Access to Aon's 2012 Terrorism & Political Violence Map can be requested viahttp://www.aon.com/terrorismmap

Overview of ISO 22301

According to various sources, the leading business continuity standard BS 25999-2 will be replaced by an international standard ISO 22301 by the end of 2011. (Update: new scheduled date is June or July 2012) This kind of transition is normal – the same thing happens with most management standards, for instance with ISO 27001 when in 2005 it succeeded BS 7799-2. So what are the main changes that ISO 22301 will bring when compared to BS 25999-2?
One important note here – since ISO 22301 hasn’t been published yet, the final version of the standard still doesn’t exist, so some of the things I’ve written here may not exist in the final version. I am using a draft version published in February 2011 on the BSi Draft Review website.

ISO 22301 will have this title: ISO 22301, societal security – Business continuity management systems – Requirements. Although “Societal security” may sound a little strange in relation to business continuity, here is how ISO defines it: “… standardization in the area of societal security, aimed at increasing crisis management and business continuity capabilities, i.e. through improved technical, human, organizational, and functional interoperability as well as shared situational awareness, amongst all interested parties.”

At first sight, it is obvious that the structure of ISO 22301 is very different from BS 25999-2, although all the basic elements of BS 25999-2 still do exist in ISO 22301.
Let’s take a deeper look.


The biggest similarity is that all core business continuity elements in BS 25999-2 will be present in ISO 22301 too: business continuity policy, business impact analysis, risk assessment, business continuity strategy (in ISO 22301 it will be called “business continuity options”), business continuity plans, exercising and testing etc.
Business impact analysis will probably be broken down in several clauses, demanding more precision.

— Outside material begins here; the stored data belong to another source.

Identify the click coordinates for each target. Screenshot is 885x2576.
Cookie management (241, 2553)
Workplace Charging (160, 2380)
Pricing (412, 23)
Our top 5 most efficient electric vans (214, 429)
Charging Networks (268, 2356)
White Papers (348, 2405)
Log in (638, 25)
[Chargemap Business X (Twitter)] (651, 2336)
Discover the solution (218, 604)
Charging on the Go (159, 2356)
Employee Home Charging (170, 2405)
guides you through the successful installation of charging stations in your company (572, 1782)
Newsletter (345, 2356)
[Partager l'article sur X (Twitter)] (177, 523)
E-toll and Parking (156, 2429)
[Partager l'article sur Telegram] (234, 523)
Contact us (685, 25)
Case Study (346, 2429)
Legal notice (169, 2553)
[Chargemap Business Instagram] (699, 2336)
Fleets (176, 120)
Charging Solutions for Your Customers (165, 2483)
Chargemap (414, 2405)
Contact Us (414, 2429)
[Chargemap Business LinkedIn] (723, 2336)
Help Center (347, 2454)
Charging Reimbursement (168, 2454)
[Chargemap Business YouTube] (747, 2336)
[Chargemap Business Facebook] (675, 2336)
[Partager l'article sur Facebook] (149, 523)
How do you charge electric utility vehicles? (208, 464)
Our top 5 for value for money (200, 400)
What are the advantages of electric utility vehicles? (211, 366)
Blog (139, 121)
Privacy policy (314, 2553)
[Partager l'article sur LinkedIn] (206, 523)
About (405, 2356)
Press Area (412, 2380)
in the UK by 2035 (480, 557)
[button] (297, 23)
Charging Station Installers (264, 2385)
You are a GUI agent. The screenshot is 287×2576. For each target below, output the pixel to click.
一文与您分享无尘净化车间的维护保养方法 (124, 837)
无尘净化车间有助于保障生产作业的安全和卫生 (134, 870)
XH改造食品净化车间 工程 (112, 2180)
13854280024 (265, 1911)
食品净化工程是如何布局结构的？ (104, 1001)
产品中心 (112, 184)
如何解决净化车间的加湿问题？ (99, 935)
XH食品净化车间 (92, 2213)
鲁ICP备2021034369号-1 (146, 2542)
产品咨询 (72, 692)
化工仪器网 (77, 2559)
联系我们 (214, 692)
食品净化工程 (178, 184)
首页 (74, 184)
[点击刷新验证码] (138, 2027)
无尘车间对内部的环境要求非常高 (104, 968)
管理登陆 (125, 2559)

The requirements for business continuity plans, including response procedures and recovery plans, are much more detailed too – e.g. the communication part.

The management part of BS 25999-2 will also be transferred to the new standard – document control, internal audit, management review, corrective and preventive actions, human resources management etc. (by the way, these elements exist in all other management standards – ISO 9001, ISO 14001, ISO 27001…).
However the documentation will be called “documented information”, and preventive actions will be called “actions to address issues and concerns”.

… and differences

Plan-Do-Check-Act (PDCA) model is even less clearly stated in ISO 22301 compared to BS 25999-2, although BS 25999-2 is not as clear in that respect as ISO 27001. However, in my view that won’t affect the clarity of the process through which the standard should be implemented since the main sections of the standard are organized in a rather logical way.
ISO 22301 will obviously put much greater emphasis on setting the objectives, monitoring performance and metrics – therefore bringing business continuity much closer to top management way of thinking.

Following that line, ISO 22301 puts clearer expectations on management and summarizes them in a single section.
ISO 22301 will resolve one of the shortcomings of BS 25999-2, and will require much more careful planning for and preparing the resources needed for ensuring business continuity – those requirements are now extended and more clearly structured.
Finally, what will be different about ISO 22301, being an international standard, is that certification bodies will push certification against this standard much harder, so it will gain its popularity much faster.

As a conclusion, all the basic elements of BS 25999-2 will probably be present in ISO 22301 too, only ISO 22301 will be more precise and more demanding. Organizations that have already implemented BS 25999-2, and want to “upgrade” to ISO 22301, will have to pay more attention to detail and will have to invest more time into preparing and maintaining their system. On the other hand, ISO 22301 will certainly help them raise their level of resilience and their level of credibility – the same thing that ISO 27001 did 6 years ago when it replaced BS 7799-2.